What do children today look up to? What do they hope to be? I remember seeing Ms. Atom flying across the comic pages and dreaming of being just like her – invincible, fighting evil. I looked up to the government and the civil servants who improved life for the rest of us.
Today, they have what – rusted-through lunchboxes featuring cartoon characters they’ll never know? Monuments to dead heroes nobody can remember because the books have all been used for cooking fires? Do they even think about the future, how they’ll end up surviving?
I suppose they don’t have the luxury of thinking about what they’ll be when they grow up, too focused on making it to adulthood in the first place.

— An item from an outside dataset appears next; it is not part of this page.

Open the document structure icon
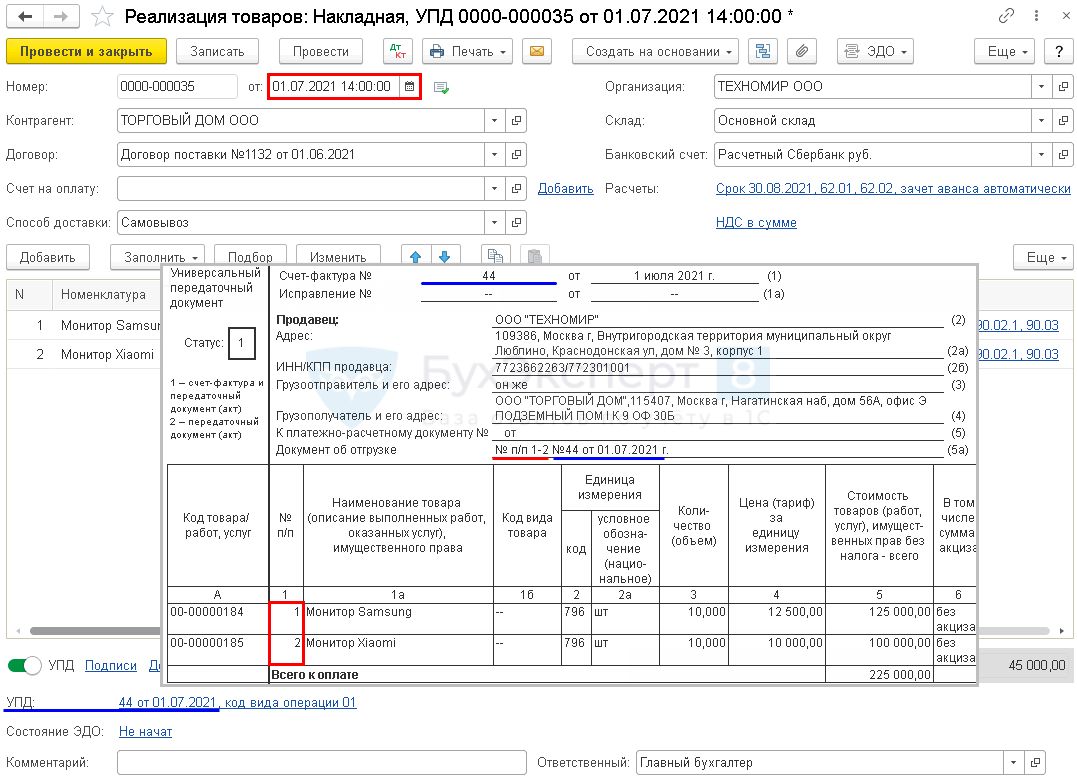Image resolution: width=1077 pixels, height=776 pixels. coord(763,52)
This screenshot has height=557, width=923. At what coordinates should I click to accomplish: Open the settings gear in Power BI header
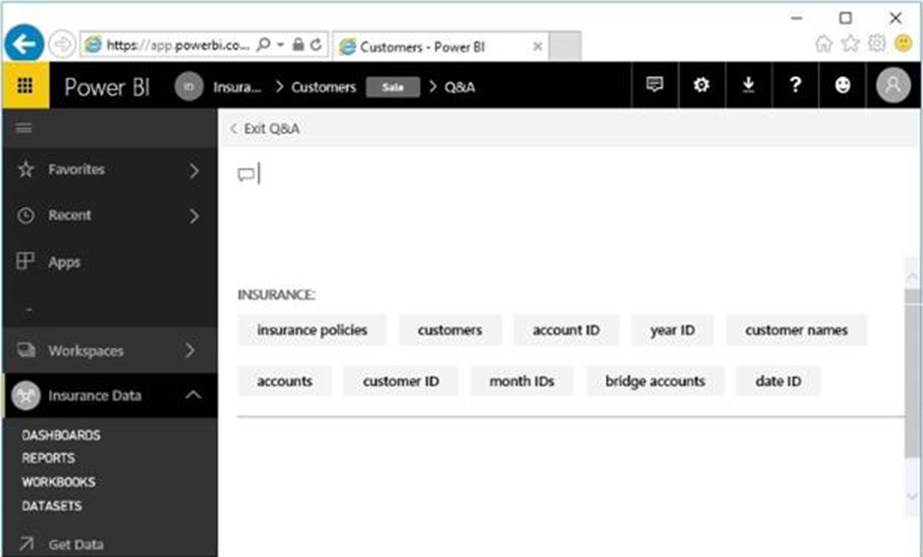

I don’t blame them, the fear is well-founded, but it seems like the world lost more than just society when the bombs dropped, we lost our children, and with them hope for the future.

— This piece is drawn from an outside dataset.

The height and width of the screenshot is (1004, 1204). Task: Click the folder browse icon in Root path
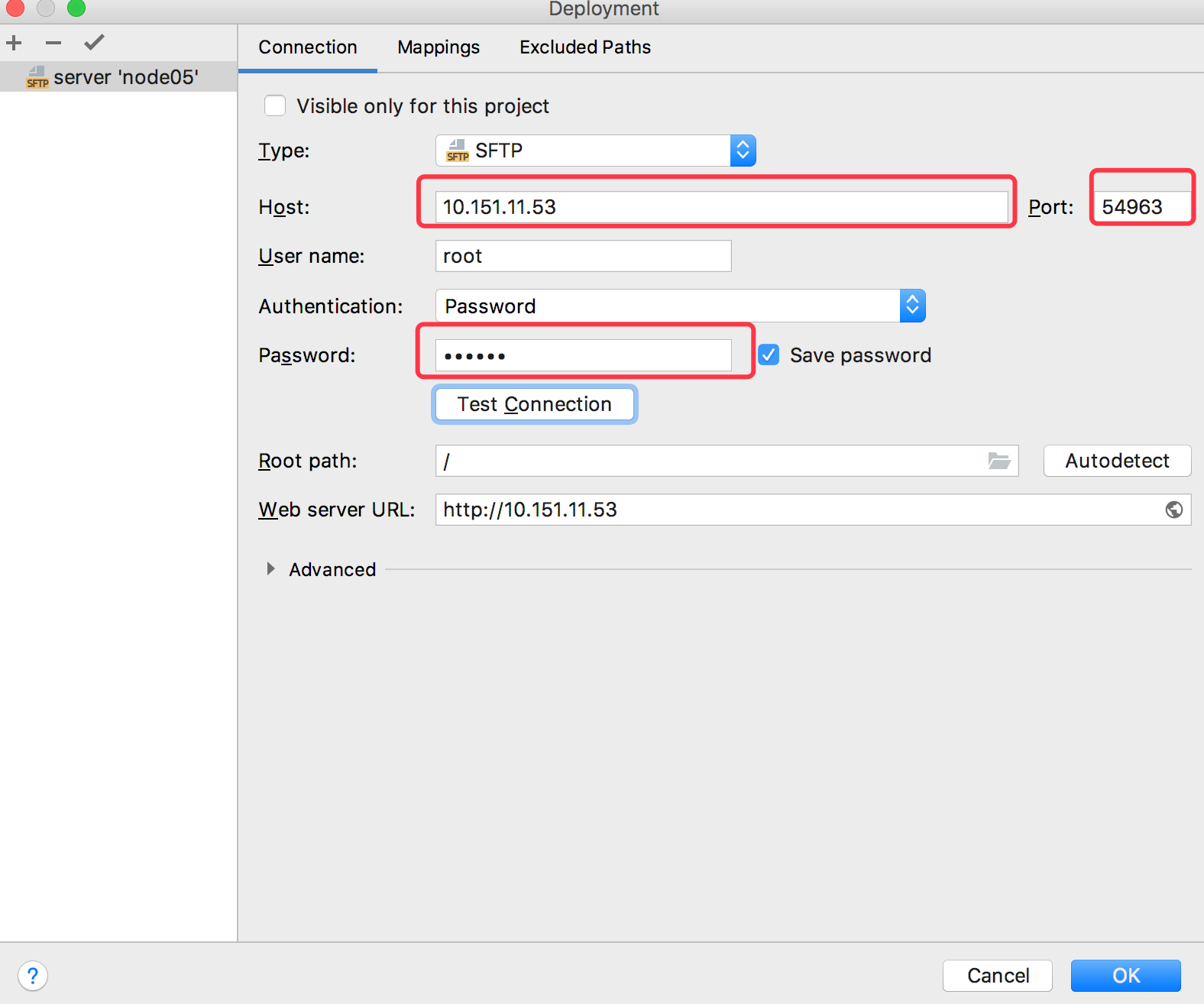click(x=998, y=461)
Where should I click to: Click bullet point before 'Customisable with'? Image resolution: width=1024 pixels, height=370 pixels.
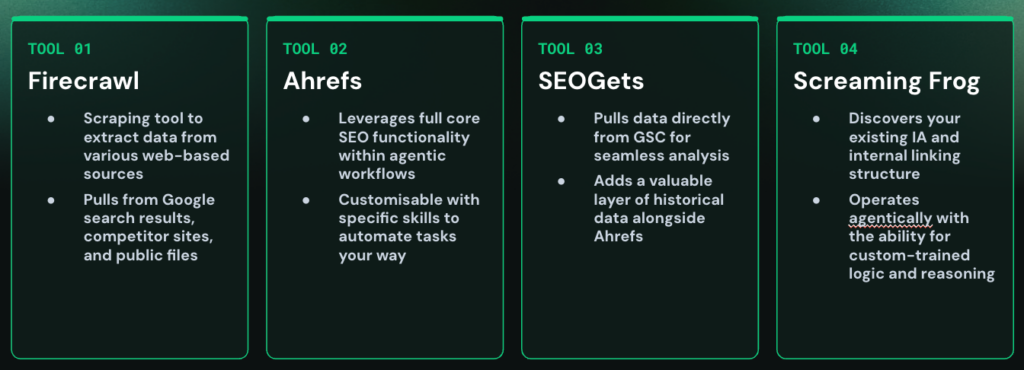[306, 200]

Oh I hear the radio broadcasts, same as everyone. Promises of a new government, a vast resettlement, clean water, or whatever else they’re peddling week by week. People look up to the Minutemen, hold them as some sort of pedestal-worthy heroes. Let me tell you, they’re just as scared as the people they claim to be protecting. They found themselves in a lucky spot and were smart enough to capitalize on it. Who doesn’t want a little fame, even nowadays?
I don’t like introspective thoughts like “when did my dreams die too?” But some nights, with nothing on the air but static and radiation, laying back against a burned-out car and appreciating what little I do have, I wonder when it was that I finally accepted that my old life was over, wouldn’t ever be coming back.
I wonder if things can ever really change for the better, out here.